I am reading Elements of Statistical Learning (ESL) and trying to have more of a grasp of machine learning techniques. I am a little bit confused about when to treat predictors as fixed, and when to treat them as random, and what is most common?
In previous linear models courses I have studied, we never assumed any sort of randomness about the predictors $\textbf{x}$ of the linear model, only about the response $y$. Formally, if we can write $y=\textbf{x}^T\beta+\epsilon$ (or more generally, $y=f(\textbf{x})+\epsilon$), then we choose $\textbf{x}_1,...,\textbf{x}_n$ and from the random error $\epsilon$ obtain $y_1,...,y_n$. Making the predictors deterministic made sense to me, as we could think of this as sampling points in an experiment, and observing some random response. However, I don't think ESL ever explicitly say that they ever consider the predictors as fixed, but they implicitly do when they estimate $\beta$ via maximum likelihood estimation (their maximum likelihood estimator never takes into account the randomness of $\textbf{x}$).
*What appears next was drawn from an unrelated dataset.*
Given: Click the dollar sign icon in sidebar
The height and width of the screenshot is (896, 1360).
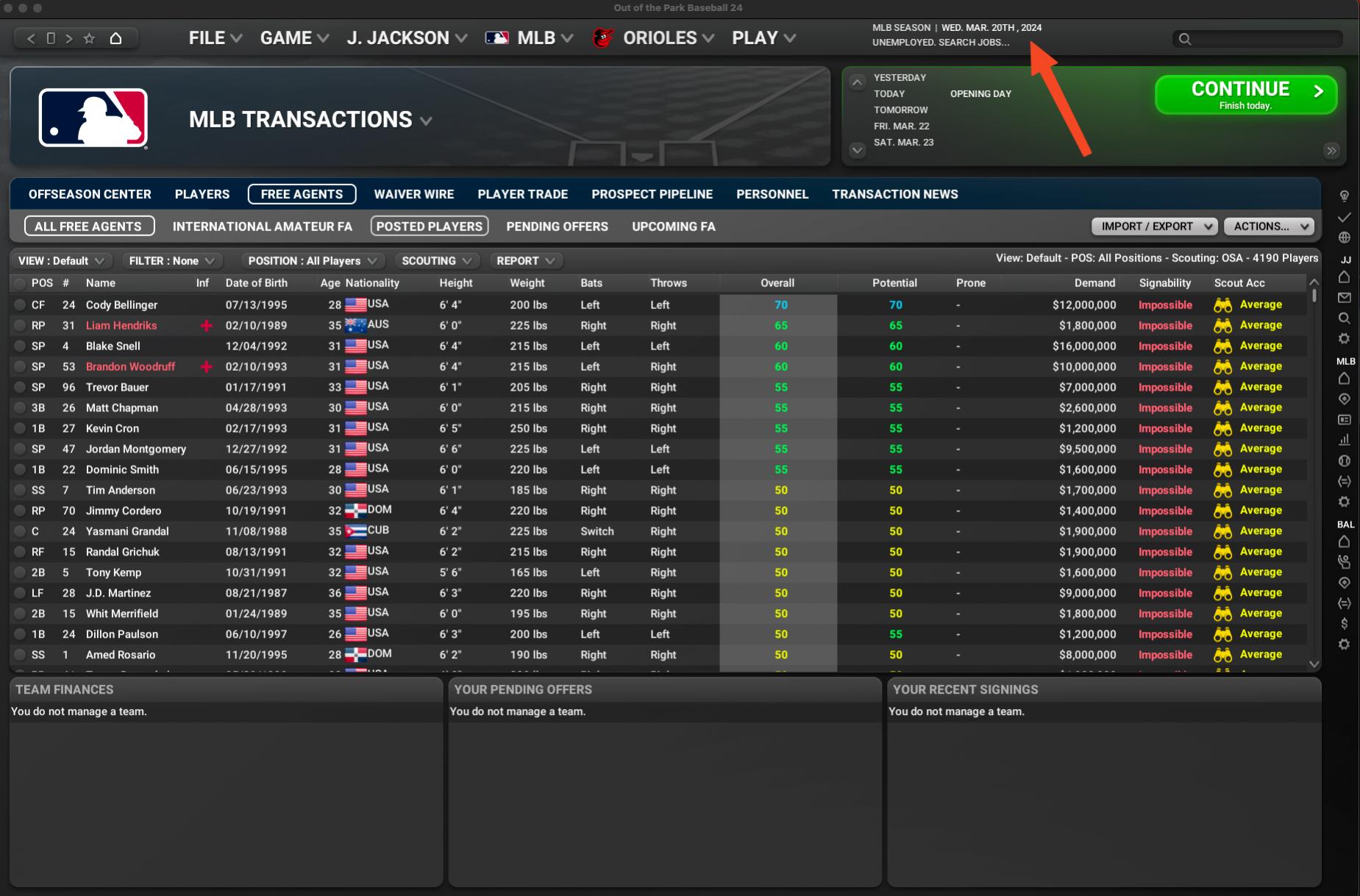Looking at the screenshot, I should click(1344, 624).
ESL allows for the possibility of random predictors, which I have never seen before, but it makes sense: we might only observe the predictors, and not choose them. My question is this. Am I correct in saying that there are 4 different approaches to supervised learning:
- Random relationship, deterministic predictors: $y=f(\textbf{x})+\epsilon$, $\textbf{x}$ fixed (as described above)
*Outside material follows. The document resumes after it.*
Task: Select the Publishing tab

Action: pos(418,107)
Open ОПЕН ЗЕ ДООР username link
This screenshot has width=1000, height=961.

- Random relationship, random predictors: $y=f(\textbf{x})+\epsilon$, $\textbf{x}$ random
- Deterministic relationship, random predictors: $y=f(\textbf{x})$, $\textbf{x}$ random
- Deterministic relationship, deterministic predictors: $y=f(\textbf{x})$, $\textbf{x}$ fixed
Many thanks. Let me know if you want me to clarify anything.
edit: I tried searching but couldn't find anything, but scrolled through the tags of "regression" and found this excellent answer by kjetil b halvorsen. I think I understand it now more or less, but if anyone has any further comments I would love to hear them.